For the past 10 years, a homeless shelter in Escondido has received unwavering financial support from the city, until now.
Haven House operated by nonprofit Interfaith Community Services is currently the only year-round homeless shelter in the city. It has 49 beds for unhoused men and women and has a low barrier to entry, meaning it doesn’t require things like sobriety or background checks from its residents.
The city has been contributing around $40,000 to $70,000 annually to the shelter since 2013. This is a portion of the money Escondido annually receives through Community Development Block Grant, or CDBG, funds, which is allocated by the U.S. Department of Housing and Urban Development.
City officials were expected to give $50,000 to Interfaith for fiscal year 2023-2024, like it has for the past decade. They do this by putting the money toward the Alliance for Regional Solutions, a network of eight North County cities that collectively contributes funding to homeless shelters in that part of the region.
Interfaith CEO Greg Anglea told Voice of San Diego that Escondido’s entire contribution each year went to Haven House, while money from other cities is typically distributed throughout the network of North County shelters.

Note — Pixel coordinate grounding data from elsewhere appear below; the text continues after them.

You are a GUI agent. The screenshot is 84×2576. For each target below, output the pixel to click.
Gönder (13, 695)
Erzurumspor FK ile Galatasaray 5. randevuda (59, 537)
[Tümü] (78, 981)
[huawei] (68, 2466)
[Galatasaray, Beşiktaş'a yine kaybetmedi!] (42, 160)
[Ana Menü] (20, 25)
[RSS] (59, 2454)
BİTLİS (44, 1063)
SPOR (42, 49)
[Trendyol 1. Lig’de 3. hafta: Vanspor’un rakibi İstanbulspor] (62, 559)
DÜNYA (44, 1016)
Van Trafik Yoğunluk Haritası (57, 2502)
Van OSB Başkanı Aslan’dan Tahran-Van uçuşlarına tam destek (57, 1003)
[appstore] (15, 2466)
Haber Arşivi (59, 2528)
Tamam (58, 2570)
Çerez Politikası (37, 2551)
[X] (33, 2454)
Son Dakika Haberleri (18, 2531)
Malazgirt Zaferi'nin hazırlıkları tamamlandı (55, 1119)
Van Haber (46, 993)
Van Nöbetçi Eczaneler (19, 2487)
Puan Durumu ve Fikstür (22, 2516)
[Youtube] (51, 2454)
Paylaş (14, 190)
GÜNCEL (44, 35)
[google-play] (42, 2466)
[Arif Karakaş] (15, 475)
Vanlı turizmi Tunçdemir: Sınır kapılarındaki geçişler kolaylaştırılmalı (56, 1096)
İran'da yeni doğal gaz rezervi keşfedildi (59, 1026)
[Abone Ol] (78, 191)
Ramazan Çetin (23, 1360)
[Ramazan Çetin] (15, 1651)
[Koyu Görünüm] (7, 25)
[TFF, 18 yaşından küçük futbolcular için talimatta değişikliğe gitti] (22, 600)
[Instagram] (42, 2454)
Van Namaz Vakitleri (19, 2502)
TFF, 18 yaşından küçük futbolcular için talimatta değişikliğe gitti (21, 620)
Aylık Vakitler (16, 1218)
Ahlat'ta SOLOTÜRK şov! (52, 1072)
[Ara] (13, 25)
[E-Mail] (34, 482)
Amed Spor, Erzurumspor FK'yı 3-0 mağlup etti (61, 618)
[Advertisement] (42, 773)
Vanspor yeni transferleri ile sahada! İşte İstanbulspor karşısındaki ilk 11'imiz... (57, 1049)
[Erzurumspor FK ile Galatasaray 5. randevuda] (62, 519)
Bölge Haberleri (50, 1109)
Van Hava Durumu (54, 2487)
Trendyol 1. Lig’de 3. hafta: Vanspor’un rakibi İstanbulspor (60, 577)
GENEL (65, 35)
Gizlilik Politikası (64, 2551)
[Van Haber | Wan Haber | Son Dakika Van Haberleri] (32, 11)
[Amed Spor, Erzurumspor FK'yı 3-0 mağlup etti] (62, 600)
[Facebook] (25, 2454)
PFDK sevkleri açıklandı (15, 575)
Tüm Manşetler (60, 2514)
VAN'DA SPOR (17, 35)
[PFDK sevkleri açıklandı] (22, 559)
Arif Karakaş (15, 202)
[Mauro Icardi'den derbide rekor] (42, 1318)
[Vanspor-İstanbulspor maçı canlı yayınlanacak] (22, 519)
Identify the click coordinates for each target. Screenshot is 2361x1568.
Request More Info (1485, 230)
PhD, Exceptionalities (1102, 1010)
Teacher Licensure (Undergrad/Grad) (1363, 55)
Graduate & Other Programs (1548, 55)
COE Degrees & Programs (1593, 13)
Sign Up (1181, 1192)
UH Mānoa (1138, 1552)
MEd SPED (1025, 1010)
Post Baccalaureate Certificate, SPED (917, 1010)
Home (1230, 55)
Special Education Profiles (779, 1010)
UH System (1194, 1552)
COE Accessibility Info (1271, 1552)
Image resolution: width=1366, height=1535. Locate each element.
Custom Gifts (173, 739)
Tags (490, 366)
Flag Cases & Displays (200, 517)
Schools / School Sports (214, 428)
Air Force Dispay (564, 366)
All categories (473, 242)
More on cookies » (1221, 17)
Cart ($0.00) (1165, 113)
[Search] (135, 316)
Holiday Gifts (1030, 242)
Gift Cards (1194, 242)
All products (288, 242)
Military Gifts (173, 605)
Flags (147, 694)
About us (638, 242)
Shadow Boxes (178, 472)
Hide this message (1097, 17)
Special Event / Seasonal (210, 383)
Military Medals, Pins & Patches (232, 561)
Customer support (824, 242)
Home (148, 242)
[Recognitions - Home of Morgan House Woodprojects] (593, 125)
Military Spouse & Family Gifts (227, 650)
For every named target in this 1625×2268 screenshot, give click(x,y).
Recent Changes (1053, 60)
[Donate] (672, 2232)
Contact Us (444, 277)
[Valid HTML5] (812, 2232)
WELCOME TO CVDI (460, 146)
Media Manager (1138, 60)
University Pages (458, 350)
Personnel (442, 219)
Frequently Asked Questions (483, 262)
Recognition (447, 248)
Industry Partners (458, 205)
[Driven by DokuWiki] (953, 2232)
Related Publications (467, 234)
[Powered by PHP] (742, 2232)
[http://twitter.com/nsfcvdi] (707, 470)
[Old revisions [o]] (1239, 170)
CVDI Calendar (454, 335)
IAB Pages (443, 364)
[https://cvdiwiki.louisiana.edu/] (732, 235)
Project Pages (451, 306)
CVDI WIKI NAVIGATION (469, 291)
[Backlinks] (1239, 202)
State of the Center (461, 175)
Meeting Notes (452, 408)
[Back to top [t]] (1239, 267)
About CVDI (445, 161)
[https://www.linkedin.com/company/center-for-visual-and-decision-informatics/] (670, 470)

This was a mutual agreement between Escondido, Interfaith and the Alliance.
It’s a small portion of Haven House’s $1 million-dollar annual operating budget, but Interfaith counted on it every year, Anglea said.
The City Council, though, decided earlier this month to no longer contribute anything toward the only homeless shelter in the city, while the other North County cities continue to support it.
“This is a very significant and very unexpected departure by the city of Escondido to no longer support that North County shelter network,” Anglea said. “It’s just kind of strange now that seven other North County cities are providing funding for a shelter operating in the city of Escondido, and that Escondido itself is no longer supporting.”
Escondido’s contribution ended up being only about 5 percent of Haven House’s total annual operating budget of roughly $1 million. Still, the loss of those funds will have an impact, he said.
“We are looking at some likely changes to that program to be able to best support the current residents and future residents of Haven House,” Anglea said.
Anglea said city officials told him the primary reason for this departure was because they were concerned that only 60 percent of the residents of Haven House became homeless in Escondido. Meaning the other 40 percent came from other cities in the region.
But that’s the nature of how these shelters work, Anglea said.
“I don’t think that city leadership fully understand the other shelters that operate in North County,” he said. “And the reason I say that is one of the other shelters in the network is a family and women’s shelter in Vista called Operation Hope North County, and its second-most common city of origin of their residents are people from Escondido.”
There’s a larger discussion happening regionally, though, about how cities should approach the homelessness crisis. More and more cities are being transparent about the fact that they want to prioritize helping homeless people in their own cities.
That especially applies to city leaders who may feel like they are doing more than other cities around them, like Escondido.
Haven House was the first year-round emergency homeless shelter in the history of North County that serves both men and women, and the city of Escondido has played a significant part in that effort over the past 10 years.
Escondido also gave Interfaith $400,000 of one-time Covid relief funding in 2022, which helped Haven House expand to a 24/7 shelter.
City officials also helped secure funding to help with upfront costs for Interfaith’s new family shelter opening soon in Escondido – it will be the first and only low-barrier family shelter in North County.
There are still only four homeless shelters in North County today including Haven House, and only three of them are low barrier. The other is a higher barrier shelter exclusively for women and families.
Once Interfaith’s new family shelter opens, two of North County’s four low-barrier shelters will be in Escondido. That’s 50 percent of North County’s low-barrier shelter beds.
Escondido Mayor Dane White said during the Aug. 9 City Council meeting that he will eventually be pushing for the city to use its CDBG money to fund its own homeless shelter.
For now, the council decided to divert that $50,000 to support The Alabaster Jar Project, an organization that provides long-term transitional housing and resources for survivors of human trafficking and sexual exploitation.
That idea came from the council’s Homelessness Subcommittee, made up of Mayor White and Councilmember Joe Garcia.
White said during the council meeting that he chose the Alabaster Jar Project after visiting with the organization and “found it quite compelling.”
Garcia said he assessed all options and believed the organizations they chose to fund, including the Alabaster Jar Project, “were meeting what the community was asking for.”
The council approved the changes 4-1 with Councilmember Consuelo Martinez opposed.
That’s because Susan Johnson, executive director and co-founder of the Alabaster Jar Project, said during the meeting that its long-term housing program does not accept transgender people who are biologically male, but its resource center accepts everyone.
Martinez said during the meeting that she didn’t feel comfortable moving forward with funding for the Alabaster Jar Project because of that rule.
The Alabaster Jar Project has a housing program called Grace House, which provides up to two years of rent-free housing for up to six clients, as well as a separate drop-in resource center that provides clothing, toiletries, programming and a peer support group.
White and Garcia could not be reached for further comment.